##### Data for this task #####

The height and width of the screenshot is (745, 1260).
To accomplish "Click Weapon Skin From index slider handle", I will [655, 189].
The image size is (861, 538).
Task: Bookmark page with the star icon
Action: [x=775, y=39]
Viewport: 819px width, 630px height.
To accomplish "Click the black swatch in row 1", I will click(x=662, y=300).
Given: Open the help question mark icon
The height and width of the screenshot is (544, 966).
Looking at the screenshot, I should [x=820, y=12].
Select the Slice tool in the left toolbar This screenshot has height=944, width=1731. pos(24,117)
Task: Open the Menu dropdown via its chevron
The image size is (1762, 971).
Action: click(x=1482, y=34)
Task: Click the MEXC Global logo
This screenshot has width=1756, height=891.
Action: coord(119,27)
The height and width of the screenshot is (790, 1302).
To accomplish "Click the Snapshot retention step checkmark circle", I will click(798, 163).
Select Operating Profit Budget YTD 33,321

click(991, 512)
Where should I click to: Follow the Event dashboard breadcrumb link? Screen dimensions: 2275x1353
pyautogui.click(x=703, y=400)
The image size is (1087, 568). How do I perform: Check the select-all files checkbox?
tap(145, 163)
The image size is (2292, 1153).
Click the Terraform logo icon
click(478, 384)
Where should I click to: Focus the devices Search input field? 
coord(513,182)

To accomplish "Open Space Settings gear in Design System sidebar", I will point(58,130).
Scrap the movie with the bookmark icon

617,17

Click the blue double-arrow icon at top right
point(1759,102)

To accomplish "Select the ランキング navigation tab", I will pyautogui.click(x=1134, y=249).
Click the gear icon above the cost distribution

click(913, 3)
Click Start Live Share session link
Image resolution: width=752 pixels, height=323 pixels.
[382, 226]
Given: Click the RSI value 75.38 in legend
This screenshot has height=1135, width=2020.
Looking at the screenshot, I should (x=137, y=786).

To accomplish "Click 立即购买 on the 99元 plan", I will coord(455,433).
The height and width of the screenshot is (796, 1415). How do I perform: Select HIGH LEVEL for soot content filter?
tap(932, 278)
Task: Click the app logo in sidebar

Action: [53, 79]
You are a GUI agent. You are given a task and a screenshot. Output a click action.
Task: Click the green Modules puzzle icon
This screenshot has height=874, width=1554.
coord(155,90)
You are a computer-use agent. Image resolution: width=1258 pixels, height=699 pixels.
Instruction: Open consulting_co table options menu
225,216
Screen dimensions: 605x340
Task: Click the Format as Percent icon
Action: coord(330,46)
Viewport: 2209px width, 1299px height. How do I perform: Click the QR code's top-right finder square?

#####

What you should do - Line by line, retype all of the entries.

Answer to this exercise -
The height and width of the screenshot is (745, 1260).
To accomplish "Click Weapon Skin From index slider handle", I will [655, 189].
The image size is (861, 538).
Task: Bookmark page with the star icon
Action: [x=775, y=39]
Viewport: 819px width, 630px height.
To accomplish "Click the black swatch in row 1", I will click(x=662, y=300).
Given: Open the help question mark icon
The height and width of the screenshot is (544, 966).
Looking at the screenshot, I should [x=820, y=12].
Select the Slice tool in the left toolbar This screenshot has height=944, width=1731. pos(24,117)
Task: Open the Menu dropdown via its chevron
The image size is (1762, 971).
Action: click(x=1482, y=34)
Task: Click the MEXC Global logo
This screenshot has width=1756, height=891.
Action: coord(119,27)
The height and width of the screenshot is (790, 1302).
To accomplish "Click the Snapshot retention step checkmark circle", I will click(798, 163).
Select Operating Profit Budget YTD 33,321

click(991, 512)
Where should I click to: Follow the Event dashboard breadcrumb link? Screen dimensions: 2275x1353
pyautogui.click(x=703, y=400)
The image size is (1087, 568). How do I perform: Check the select-all files checkbox?
tap(145, 163)
The image size is (2292, 1153).
Click the Terraform logo icon
click(478, 384)
Where should I click to: Focus the devices Search input field? 
coord(513,182)

To accomplish "Open Space Settings gear in Design System sidebar", I will point(58,130).
Scrap the movie with the bookmark icon

617,17

Click the blue double-arrow icon at top right
point(1759,102)

To accomplish "Select the ランキング navigation tab", I will pyautogui.click(x=1134, y=249).
Click the gear icon above the cost distribution

click(913, 3)
Click Start Live Share session link
Image resolution: width=752 pixels, height=323 pixels.
[382, 226]
Given: Click the RSI value 75.38 in legend
This screenshot has height=1135, width=2020.
Looking at the screenshot, I should (x=137, y=786).

To accomplish "Click 立即购买 on the 99元 plan", I will coord(455,433).
The height and width of the screenshot is (796, 1415). How do I perform: Select HIGH LEVEL for soot content filter?
tap(932, 278)
Task: Click the app logo in sidebar

Action: [53, 79]
You are a GUI agent. You are given a task and a screenshot. Output a click action.
Task: Click the green Modules puzzle icon
This screenshot has height=874, width=1554.
coord(155,90)
You are a computer-use agent. Image resolution: width=1258 pixels, height=699 pixels.
Instruction: Open consulting_co table options menu
225,216
Screen dimensions: 605x340
Task: Click the Format as Percent icon
Action: coord(330,46)
Viewport: 2209px width, 1299px height. How do I perform: Click the QR code's top-right finder square?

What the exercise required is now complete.